DOCUMENT PASSAGE =
I often run 75's with a single 2217 and find no problems other than at times I do want more flow in various spots but for that I find powerheads are much eaiser to fit into the spot where I want the flow.


----------



## goodbytes (Aug 18, 2014)

Linwood said:


> I usually arrange to clean my filter when I am changing water anyway, so keeping the filter running seems like a cool solution to a non-existent problem.


Very true. 
You don't have to mount the pump in the tank though. You can mount the pump anywhere along either the intake or output lines and even add additional pumps. 
The Cobalt is definitely new and unproven though. I'm going to replace my AquaClear 70 in the not too distant future freeing it up for another tank and I will be getting either the Cascade or the Cobalt but I somewhat underestimated popular support for the SunSuns.



PlantedRich said:


> But the main complaint is when the water reaches the bottom and spreads out, there is nothing to keep it from going to the side walls and going back up...The baskets fit so loosely in the canister that there is something like a 1/4 inch gap at all four walls.


That is a definite black mark against the Cascade.


----------



## djb7880 (Jan 21, 2014)

OBJECTIVE 1 =
Answer these questions about the canister filter thread:
(a) How many 2217 filters does the first poster use on a 75?
(b) Which filter does goodbytes plan to replace?
(c) How wide is the gap between the baskets and each canister wall, according to the quoted complaint?
OBJECTIVE 2 =
Write the next part of the canister filter thread, starting after its last line.
The data after this is separate material, unrelated to the canister filter thread.

DATASET EXTRACT =
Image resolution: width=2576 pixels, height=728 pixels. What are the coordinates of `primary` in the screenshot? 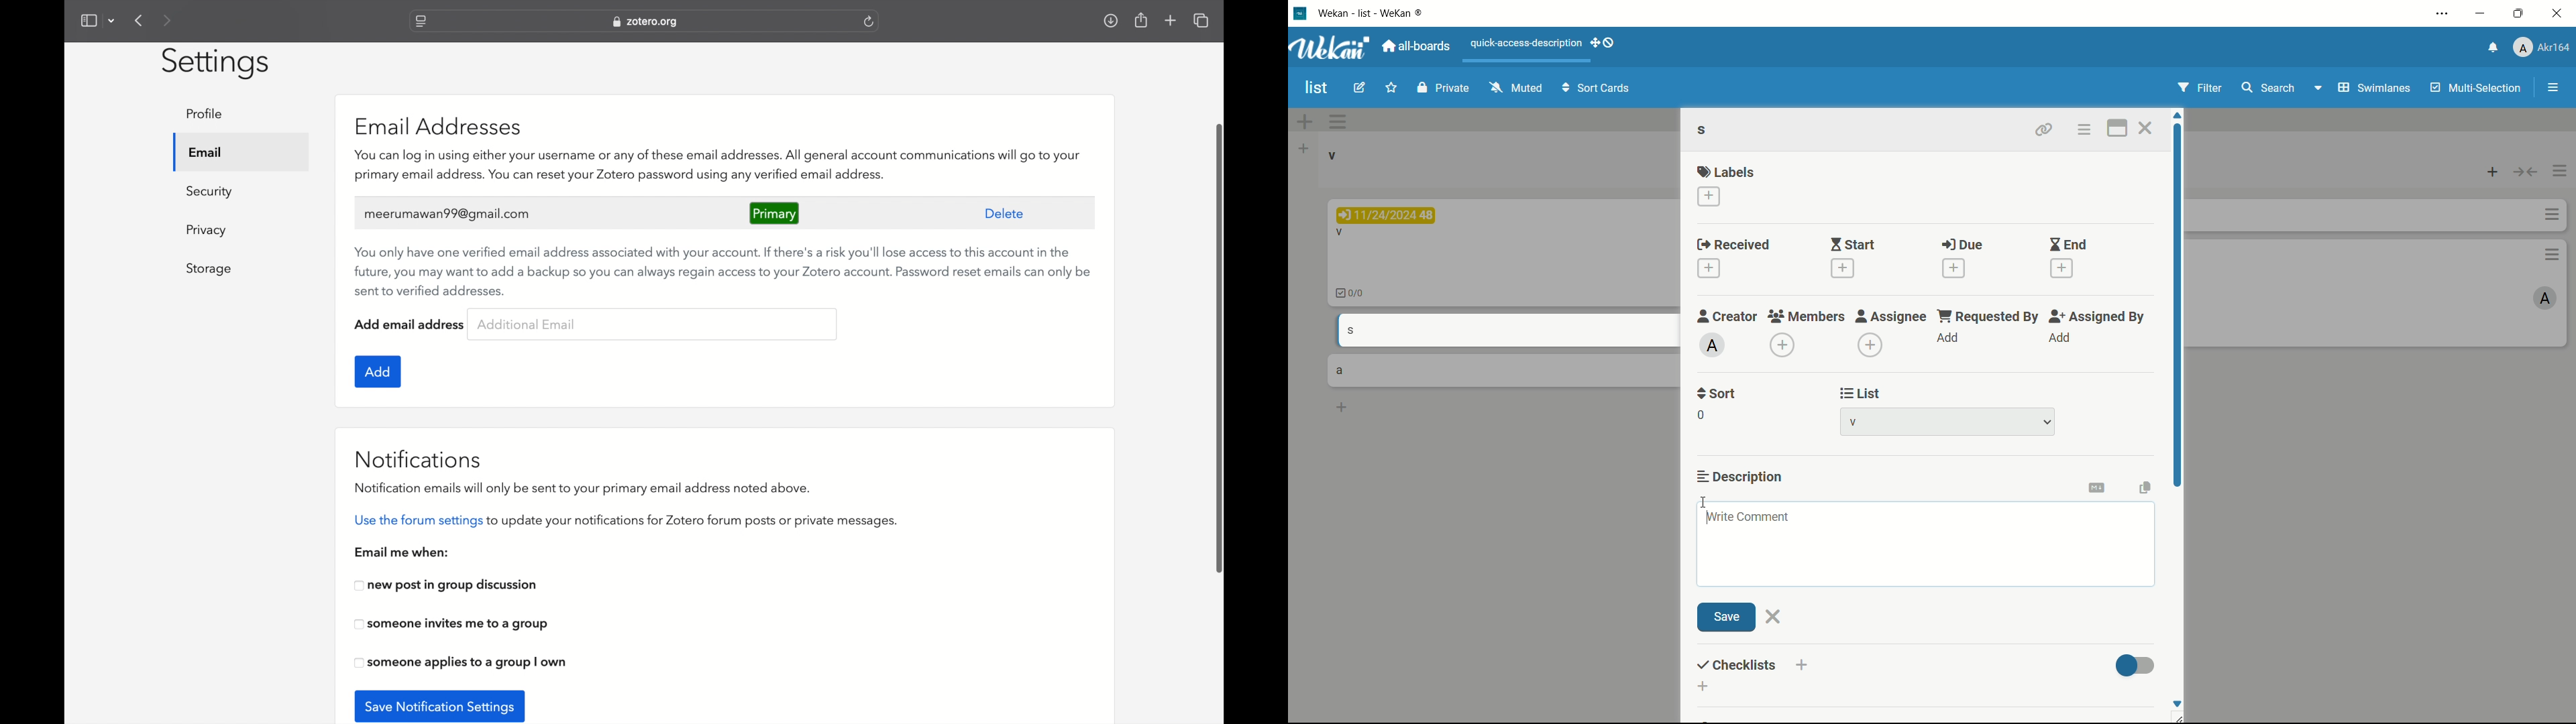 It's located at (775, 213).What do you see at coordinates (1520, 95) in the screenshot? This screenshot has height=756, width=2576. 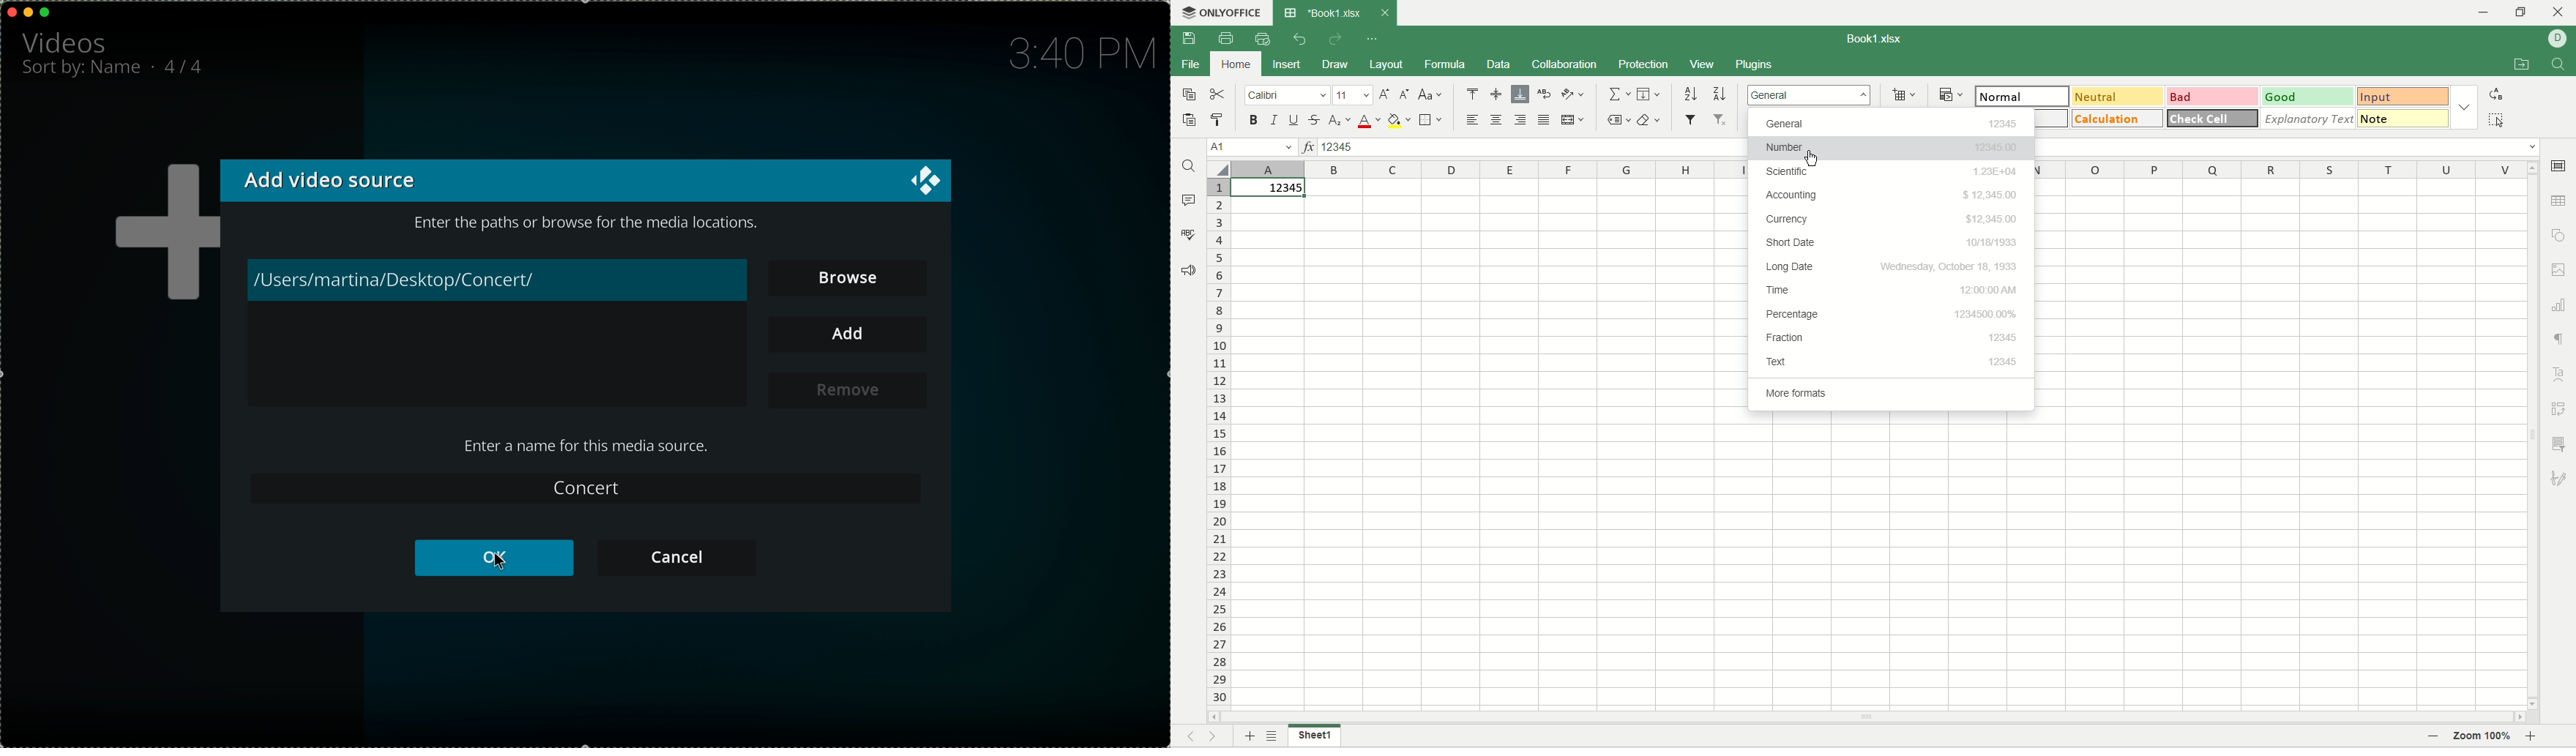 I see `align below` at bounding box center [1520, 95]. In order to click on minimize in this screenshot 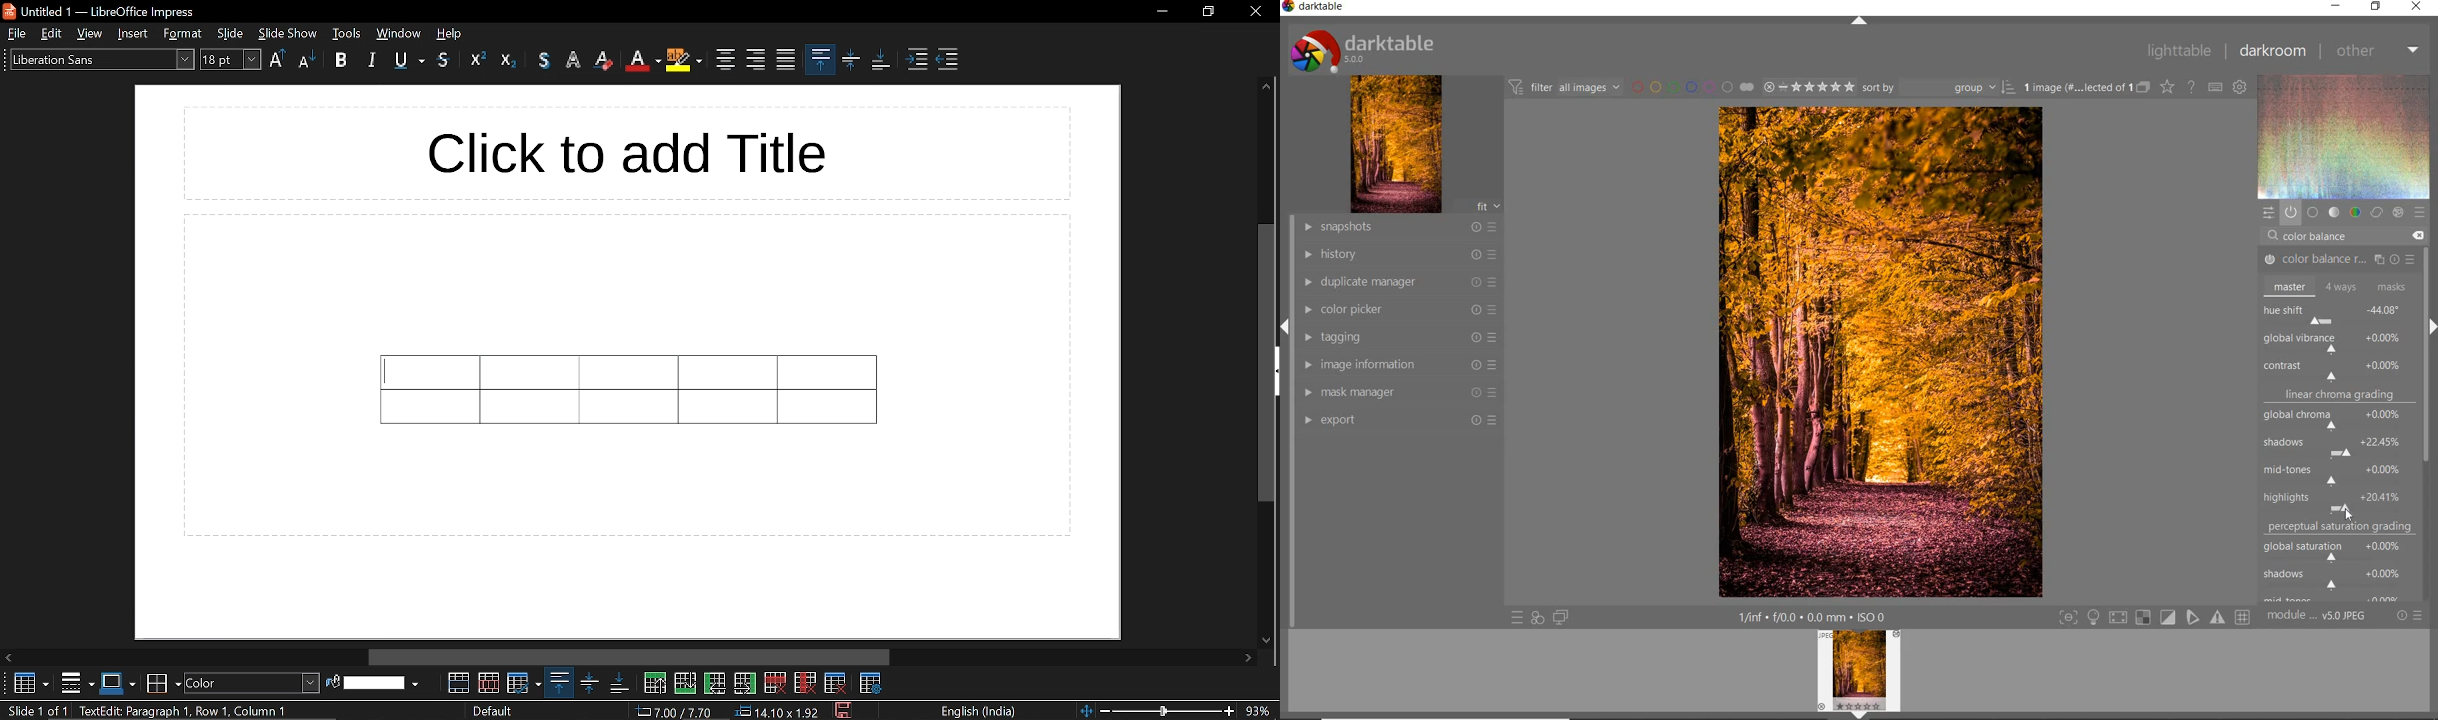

RESULT 1 =
(a) One
(b) The AquaClear 70
(c) About 1/4 inch

RESULT 2 =
PlantedRich said:


> But the main complaint is when the water reaches the bottom and spreads out, there is nothing to keep it from going to the side walls and going back up. Since water takes the path that has the least resistance, I feel much of the water that is passing through the filter is really doing just that. Passing through without filtering. The baskets fit so loosely in the canister that there is something like a 1/4 inch gap at all four walls. I finally picked up on this when I started finding leaf parts on the inside of the return spraybar. They were small enough to go in the intake strainer but went all the way through the filter to stick at the spraybar holes.


This is bad news. :-/ I actually saw a youtube video that said the same thing about the SunSun 304b, this guy does a great review, lonnnngggg, but good. He mentions this and seems legit at 10:25 in. https://www.youtube.com/watch?v=xxNptQ_OdNs


----------



## djb7880 (Jan 21, 2014)

After a lot of researching, I think they all sound pretty good in this group.
I think I may pull the trigger on the Penn Plax Cascade 1200. Yep, I decided to throw another $20 over the 1000 for the additional power.
SunSuns seem fine, but the cheap parts scare me, and there seems more potential for leaks... I do think its fine though from videos and reviews.

Eheims seem good, but overrated. Fluvals have a lot of suspect reviews on Amazon, so I don't know about them... I think everyone has their own experience. Hopefully mine will be good!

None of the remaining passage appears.